When I was in contact with Tyler from HeightQuest.Com he gave me two leads or ideas to look into so I could be better acquainted with what options and ideas are current available or in the process of being developed in our search for an increase in height. One of the ideas was the Joint Loading Modality done by Yokota which I wrote a very short review and analysis found HERE. The other idea he wanted me to do research on was the idea of “Growth Plate Regeneration” being developed by Robert Ballock from the Cleveland Clinic.
Let me do a little review and critical analysis on what I managed to find out about this method/technique. The first thing I found from searching about the type of growth plate regeneration research done by Robert Ballock was either a paper submitted to the National Institute of Health (located HERE) or it was maybe a proposal for a grant or project.
However let’s get a summary of how Dr. Ballock describes his own research from his profile webpage found on the Cleveland Clinic website (located HERE) If you would like to contact him all his contact information is available on his profile webpage which you get get to again by clicking on the link above.
“”….I had the good fortune of being taken in by Drs. Michael Sporn and Anita Roberts in the Laboratory of Chemoprevention at the National Cancer Institute.

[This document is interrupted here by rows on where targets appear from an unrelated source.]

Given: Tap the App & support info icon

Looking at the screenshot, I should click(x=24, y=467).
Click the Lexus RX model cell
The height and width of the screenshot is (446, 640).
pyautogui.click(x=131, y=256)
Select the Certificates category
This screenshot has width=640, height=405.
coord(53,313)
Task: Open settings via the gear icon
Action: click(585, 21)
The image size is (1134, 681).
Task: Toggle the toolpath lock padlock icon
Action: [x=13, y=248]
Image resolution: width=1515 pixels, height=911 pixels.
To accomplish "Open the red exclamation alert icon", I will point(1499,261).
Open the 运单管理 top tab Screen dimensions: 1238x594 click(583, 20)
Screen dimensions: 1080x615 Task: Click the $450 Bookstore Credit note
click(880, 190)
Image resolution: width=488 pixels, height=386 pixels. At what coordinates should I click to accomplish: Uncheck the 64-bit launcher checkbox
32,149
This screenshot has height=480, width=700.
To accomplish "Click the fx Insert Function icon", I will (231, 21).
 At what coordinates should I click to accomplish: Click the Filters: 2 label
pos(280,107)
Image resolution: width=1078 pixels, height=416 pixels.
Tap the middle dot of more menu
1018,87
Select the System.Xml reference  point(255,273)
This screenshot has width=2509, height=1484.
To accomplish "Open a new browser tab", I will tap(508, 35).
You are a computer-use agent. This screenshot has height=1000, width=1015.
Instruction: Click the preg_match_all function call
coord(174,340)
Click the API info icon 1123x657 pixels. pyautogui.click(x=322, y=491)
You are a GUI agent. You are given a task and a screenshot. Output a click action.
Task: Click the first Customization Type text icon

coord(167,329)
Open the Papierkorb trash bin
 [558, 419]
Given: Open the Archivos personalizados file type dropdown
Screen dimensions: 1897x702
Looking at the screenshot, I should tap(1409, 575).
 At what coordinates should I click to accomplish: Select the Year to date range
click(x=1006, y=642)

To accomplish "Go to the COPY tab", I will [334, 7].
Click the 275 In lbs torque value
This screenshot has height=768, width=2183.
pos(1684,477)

Their laboratory had recently discovered TGF-beta and they were interested in exploring the role of this new peptide growth factor in regulating growth and differentiation in the skeleton.During these two years, I focused on the role of TGF-beta in the growth plate and developed the three-dimensional pellet culture model of growth plate chondrocyte differentiation that is now used by many laboratories throughout the world.This experience resulted in three publications, including first author papers in Developmental Biology and Journal of Cell Physiology….”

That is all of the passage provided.